We talked about, for example, the broad 4 categories of side effects that come from CAR-T and T-cell engagers, namely CRS or cytokine release syndrome, ICANS or the neurotoxicity, which could be early or in another category, delayed neurotoxicity. Then we also talked about infections, which need to be handled very aggressively and prevented very nicely in these agents, and then low blood counts or cytopenias, hese are important considerations, the CRS, neurotoxicity early or delayed, infections, and cytopenias when we are deciding how to handle a T-cell engager or a CAR-T in a patient.
Then we also talked quite a bit about the other toxicities which are very important for the patient's quality of life. For example, IMiDs or lenalidomide/pomalidomide that are causing muscle cramps, joint aches, diarrhea, fatigue, etc. We noted that CELMoDs can be given without a lot of these side effects and It's important for a clinician to be thinking about these treatment-related factors, disease-related factors, and patient-related factors, especially their comorbidities, other medications, interactions, and then take a decision about what the patient's next treatment should be.
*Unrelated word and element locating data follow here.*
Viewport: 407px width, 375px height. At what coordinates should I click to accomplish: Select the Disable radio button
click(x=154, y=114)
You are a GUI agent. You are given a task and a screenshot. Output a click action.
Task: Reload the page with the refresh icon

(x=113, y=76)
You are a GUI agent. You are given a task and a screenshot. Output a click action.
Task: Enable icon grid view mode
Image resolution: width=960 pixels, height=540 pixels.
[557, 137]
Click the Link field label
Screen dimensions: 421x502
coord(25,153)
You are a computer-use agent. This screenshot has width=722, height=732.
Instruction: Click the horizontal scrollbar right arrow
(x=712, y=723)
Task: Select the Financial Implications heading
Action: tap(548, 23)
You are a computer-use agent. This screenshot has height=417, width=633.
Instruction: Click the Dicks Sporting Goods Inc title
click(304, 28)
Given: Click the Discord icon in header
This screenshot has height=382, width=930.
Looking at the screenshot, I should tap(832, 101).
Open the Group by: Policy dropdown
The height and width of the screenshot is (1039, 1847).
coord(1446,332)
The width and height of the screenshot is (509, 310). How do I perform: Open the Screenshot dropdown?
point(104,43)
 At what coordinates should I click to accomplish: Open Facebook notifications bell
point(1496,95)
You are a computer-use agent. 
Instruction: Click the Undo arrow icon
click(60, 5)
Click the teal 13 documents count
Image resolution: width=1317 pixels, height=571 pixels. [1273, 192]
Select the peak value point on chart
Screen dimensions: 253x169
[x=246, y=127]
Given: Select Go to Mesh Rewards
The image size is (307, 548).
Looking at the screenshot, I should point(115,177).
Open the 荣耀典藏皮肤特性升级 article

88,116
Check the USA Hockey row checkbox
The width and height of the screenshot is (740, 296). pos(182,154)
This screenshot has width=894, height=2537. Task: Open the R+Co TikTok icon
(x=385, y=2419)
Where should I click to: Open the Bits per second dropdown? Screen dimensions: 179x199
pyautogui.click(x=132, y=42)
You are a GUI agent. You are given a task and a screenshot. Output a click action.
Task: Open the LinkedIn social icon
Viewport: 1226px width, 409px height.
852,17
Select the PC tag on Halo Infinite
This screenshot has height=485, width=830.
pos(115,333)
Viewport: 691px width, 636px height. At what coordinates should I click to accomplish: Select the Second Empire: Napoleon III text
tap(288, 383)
When we think about what do learners most need to know right now with all of this data and this amazing information coming, I think the important piece is to be abreast with knowledge, and that's why it's important for these excellent symposia and conferences, which bring in the contemporary topics so that we can all educate ourselves and stay abreast with all the knowledge. But then also realizing that we now have the right tools available at our disposal, that myeloma, where we are talking about this functional cure, can hopefully get to the point of cure in the very near future. We need to keep figuring out how to use these tools to the best of their ability so that we can get the maximum benefit to the patient.
It is becoming a very busy landscape with a lot of different options. It's important for all the learners, for everybody who's consuming this data to realize that we have these tools, but we're still trying to figure out how best to use all of them. Partnering between the academic centers and the community centers becomes even more important now so that we can make the right decisions for the patients at the right time.
Source:
Ailawadhi S. New molecules in refractory myeloma (CelMoDs & iMIDS) - Updates from 2025. Presented at LL&M Winter Symposium; January 30-February 1, 2026. Amelia Island, Florida.